» TEXT UNDER STUDY

Security Basics mailing list archives

Re: Using Private vlans


From: James Lee Bell <nuclear-cowboy () cox net>
Date: Fri, 22 May 2009 23:09:36 -0700

No, it's not going to be more *ongoing* maintenance, just more up front,
although its really only a few more characters to type per port config.

What PVLANs buy you is layer 2 segmentation at the port level. If every
port assigned to a given VLAN is marked as a member of the isolated
PVLAN, then physical machines assigned to them will be unable to launch
layer 2 attacks or local subnet layer 3 attacks against it's VLAN neighbors.

Now, that capability is slightly dubious in the environment you suggest,
where any given port is a VM host with many guests on it. Infections
that occur on a given system *will* be able to attack its VM neighbors.
However, an infection will then be isolated to that VM host, with no
access to other ports or other VM hosts.

Management in this environment will NOT be complex as every port will be
isolated except for the layer 3 device that is the gateway out which
must be a promiscuous port.

» INFORMATION SUPPLIED
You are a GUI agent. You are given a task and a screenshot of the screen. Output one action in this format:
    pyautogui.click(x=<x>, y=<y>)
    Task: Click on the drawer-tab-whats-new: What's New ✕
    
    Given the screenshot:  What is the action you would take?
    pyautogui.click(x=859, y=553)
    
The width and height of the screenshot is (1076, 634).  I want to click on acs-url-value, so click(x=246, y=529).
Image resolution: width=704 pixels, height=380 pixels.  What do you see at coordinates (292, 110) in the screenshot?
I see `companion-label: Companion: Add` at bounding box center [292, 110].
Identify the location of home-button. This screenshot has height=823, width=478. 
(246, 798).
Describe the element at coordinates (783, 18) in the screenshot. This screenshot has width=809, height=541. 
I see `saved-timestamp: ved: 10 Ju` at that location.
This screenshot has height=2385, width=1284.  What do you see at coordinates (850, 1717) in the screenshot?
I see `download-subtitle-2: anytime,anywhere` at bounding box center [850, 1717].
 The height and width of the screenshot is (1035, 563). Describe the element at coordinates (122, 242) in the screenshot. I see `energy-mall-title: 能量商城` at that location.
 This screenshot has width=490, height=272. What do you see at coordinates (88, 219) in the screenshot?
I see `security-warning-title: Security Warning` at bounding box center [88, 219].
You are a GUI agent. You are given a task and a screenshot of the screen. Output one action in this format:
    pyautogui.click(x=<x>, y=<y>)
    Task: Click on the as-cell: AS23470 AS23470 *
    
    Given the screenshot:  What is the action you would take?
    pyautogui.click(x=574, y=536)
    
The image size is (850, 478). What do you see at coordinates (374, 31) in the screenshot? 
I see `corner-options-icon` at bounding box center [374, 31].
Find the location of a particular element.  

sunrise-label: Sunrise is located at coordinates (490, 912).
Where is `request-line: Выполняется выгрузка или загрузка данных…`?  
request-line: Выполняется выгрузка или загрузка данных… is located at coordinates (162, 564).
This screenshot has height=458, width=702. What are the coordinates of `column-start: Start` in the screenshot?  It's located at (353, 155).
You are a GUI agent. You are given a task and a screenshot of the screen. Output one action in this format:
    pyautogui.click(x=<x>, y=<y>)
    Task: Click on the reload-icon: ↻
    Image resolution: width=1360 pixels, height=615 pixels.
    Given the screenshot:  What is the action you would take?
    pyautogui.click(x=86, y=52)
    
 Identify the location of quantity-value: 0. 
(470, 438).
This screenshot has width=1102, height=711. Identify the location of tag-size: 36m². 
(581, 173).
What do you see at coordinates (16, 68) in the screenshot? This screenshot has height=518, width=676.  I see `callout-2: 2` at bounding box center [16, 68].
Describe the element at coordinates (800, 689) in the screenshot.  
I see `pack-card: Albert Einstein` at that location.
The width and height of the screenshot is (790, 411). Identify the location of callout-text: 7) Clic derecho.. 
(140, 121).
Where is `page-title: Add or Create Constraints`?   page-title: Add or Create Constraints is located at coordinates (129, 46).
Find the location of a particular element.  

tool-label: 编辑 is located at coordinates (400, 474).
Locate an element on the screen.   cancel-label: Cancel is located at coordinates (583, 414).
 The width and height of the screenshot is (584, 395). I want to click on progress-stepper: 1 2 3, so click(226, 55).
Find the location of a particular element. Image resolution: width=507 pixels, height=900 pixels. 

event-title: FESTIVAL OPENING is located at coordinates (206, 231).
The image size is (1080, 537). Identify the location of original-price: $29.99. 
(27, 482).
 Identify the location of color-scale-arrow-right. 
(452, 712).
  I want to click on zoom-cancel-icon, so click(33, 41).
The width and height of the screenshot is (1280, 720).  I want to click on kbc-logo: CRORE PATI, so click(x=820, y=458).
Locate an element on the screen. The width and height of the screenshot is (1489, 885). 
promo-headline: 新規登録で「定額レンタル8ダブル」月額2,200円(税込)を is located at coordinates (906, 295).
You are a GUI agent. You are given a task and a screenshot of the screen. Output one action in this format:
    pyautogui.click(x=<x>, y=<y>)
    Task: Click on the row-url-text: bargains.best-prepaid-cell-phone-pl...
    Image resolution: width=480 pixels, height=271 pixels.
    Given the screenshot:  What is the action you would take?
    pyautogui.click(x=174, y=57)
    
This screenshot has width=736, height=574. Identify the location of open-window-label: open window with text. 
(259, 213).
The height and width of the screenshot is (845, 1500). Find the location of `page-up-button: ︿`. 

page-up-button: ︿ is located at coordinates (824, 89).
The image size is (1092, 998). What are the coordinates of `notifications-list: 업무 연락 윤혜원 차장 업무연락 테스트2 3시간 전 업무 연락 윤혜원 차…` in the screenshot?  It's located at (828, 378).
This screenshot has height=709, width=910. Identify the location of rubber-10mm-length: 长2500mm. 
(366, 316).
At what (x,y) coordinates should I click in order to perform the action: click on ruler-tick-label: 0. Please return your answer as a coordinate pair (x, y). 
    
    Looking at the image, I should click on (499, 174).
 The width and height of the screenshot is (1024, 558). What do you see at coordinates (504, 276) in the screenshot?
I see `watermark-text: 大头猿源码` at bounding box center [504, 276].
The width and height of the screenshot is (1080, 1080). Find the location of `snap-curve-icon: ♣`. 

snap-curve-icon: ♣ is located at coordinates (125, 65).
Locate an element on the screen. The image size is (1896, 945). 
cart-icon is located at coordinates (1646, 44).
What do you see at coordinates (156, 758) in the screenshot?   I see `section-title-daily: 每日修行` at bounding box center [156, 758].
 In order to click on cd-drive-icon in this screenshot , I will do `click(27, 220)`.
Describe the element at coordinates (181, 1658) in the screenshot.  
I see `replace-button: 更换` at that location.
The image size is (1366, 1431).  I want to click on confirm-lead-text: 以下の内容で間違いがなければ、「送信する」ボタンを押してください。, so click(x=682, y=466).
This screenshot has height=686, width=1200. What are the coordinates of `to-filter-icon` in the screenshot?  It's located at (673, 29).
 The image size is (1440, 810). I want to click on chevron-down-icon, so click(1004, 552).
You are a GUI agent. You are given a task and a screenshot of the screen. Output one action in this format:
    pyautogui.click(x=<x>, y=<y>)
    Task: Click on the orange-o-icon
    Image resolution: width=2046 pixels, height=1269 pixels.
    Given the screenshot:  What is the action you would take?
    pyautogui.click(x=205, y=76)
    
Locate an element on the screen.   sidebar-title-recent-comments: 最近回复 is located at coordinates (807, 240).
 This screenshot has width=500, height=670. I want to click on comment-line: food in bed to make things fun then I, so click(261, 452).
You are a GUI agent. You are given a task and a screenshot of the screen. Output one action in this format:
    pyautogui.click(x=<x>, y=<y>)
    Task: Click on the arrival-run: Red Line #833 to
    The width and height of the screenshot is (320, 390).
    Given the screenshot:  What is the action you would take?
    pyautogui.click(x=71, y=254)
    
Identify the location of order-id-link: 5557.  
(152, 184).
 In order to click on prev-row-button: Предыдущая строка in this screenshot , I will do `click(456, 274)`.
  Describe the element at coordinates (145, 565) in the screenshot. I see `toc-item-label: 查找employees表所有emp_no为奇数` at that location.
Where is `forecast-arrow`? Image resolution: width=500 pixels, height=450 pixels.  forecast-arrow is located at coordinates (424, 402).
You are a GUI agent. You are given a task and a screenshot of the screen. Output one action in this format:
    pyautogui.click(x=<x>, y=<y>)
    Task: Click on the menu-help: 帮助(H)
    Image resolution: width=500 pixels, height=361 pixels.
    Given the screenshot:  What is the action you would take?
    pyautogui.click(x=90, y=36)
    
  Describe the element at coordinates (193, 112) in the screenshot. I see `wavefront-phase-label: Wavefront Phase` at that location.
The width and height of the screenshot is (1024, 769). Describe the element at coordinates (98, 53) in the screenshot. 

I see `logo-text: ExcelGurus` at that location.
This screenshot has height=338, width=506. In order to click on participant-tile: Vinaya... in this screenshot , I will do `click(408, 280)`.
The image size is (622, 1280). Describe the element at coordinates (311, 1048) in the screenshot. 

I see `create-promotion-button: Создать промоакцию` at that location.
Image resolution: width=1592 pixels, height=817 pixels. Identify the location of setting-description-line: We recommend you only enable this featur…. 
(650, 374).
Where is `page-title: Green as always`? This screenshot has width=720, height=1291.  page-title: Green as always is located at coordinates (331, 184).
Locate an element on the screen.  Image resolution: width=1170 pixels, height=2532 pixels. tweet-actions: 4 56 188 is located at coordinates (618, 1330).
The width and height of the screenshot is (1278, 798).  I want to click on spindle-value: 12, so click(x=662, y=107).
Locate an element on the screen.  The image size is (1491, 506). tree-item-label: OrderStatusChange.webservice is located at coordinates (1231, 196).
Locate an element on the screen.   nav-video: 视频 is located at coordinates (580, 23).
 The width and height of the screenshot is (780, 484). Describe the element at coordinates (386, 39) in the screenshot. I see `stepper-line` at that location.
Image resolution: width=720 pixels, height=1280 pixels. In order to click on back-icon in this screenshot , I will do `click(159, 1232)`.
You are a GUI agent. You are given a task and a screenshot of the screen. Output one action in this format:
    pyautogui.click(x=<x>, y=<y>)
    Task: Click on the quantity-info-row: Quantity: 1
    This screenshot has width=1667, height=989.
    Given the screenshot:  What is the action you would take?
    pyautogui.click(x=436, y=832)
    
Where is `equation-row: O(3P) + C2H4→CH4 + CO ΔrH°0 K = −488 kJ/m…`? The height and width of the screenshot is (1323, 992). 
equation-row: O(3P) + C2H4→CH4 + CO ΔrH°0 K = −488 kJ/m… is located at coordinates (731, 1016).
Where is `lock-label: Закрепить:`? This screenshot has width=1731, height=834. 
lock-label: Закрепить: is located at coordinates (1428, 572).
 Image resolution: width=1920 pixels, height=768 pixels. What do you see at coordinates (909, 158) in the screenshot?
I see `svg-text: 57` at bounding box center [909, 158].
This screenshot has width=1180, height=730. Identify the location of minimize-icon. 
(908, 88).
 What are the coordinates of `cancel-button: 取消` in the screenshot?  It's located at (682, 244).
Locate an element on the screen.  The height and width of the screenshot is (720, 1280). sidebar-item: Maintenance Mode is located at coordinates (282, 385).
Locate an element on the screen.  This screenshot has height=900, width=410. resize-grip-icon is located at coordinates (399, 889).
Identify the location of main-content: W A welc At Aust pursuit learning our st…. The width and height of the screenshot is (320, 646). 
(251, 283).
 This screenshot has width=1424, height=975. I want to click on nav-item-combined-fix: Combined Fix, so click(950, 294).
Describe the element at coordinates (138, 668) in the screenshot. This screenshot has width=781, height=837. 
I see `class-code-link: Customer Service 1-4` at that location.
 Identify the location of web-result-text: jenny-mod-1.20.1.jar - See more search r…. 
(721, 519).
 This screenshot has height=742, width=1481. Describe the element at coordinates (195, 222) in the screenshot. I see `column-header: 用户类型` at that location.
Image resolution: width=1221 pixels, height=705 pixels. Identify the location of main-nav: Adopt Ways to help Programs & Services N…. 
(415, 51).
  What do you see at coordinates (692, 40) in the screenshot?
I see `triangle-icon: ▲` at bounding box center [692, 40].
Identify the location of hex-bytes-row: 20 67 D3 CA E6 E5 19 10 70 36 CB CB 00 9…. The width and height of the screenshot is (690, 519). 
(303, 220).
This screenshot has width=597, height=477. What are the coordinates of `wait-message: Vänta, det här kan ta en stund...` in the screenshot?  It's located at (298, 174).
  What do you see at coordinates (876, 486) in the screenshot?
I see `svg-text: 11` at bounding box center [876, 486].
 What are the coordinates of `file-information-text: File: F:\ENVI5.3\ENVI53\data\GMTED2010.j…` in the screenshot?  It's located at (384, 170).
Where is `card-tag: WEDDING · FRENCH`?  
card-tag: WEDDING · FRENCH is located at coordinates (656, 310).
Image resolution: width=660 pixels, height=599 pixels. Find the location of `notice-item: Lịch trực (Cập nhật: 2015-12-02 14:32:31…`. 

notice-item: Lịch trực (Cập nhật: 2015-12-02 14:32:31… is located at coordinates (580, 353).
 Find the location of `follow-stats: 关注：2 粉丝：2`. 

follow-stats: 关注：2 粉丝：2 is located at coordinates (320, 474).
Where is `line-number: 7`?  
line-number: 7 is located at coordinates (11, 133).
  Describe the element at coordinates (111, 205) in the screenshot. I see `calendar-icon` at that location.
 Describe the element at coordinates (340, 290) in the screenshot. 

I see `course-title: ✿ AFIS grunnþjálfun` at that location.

» PROMPT 1
Can you reproduce the private VLAN post word for word, starting at "From: James Lee" and ending at "per port config."?
» PROMPT 2
Could you carry on the mailing list post about private VLANs from the point where it stops?

» EXPECTED ANSWER 1
From: James Lee Bell <nuclear-cowboy () cox net>
Date: Fri, 22 May 2009 23:09:36 -0700

No, it's not going to be more *ongoing* maintenance, just more up front,
although its really only a few more characters to type per port config.

» EXPECTED ANSWER 2
Where PVLANs get complex is in an environment where machines on a given
VLAN do need to talk to one another in a layer 2 sense, say an HACMP or
VRRP or HSRP or ... cluster. In those cases, now you have to configure,
manage and track different "community" PVLANs for those setups.

avi shvartz wrote:
The security folks wants to add another level of separation:
  define each VM (can be up to 8,000 such machines) in that segment
    in an Isolated Private VLAN (I-PVLAN).
 The main claims:
   - The VM will still be separated from the network even in case of hostile
takeover from the Internet.
- In such usage, those VM's are going to communicate to the Internet only
and not to each other or to
  other resources in the campus, so it's not a big problem from maintenance
point of view.

The sysadmins (communication and system) are against:
  - Communication: yet another complexity.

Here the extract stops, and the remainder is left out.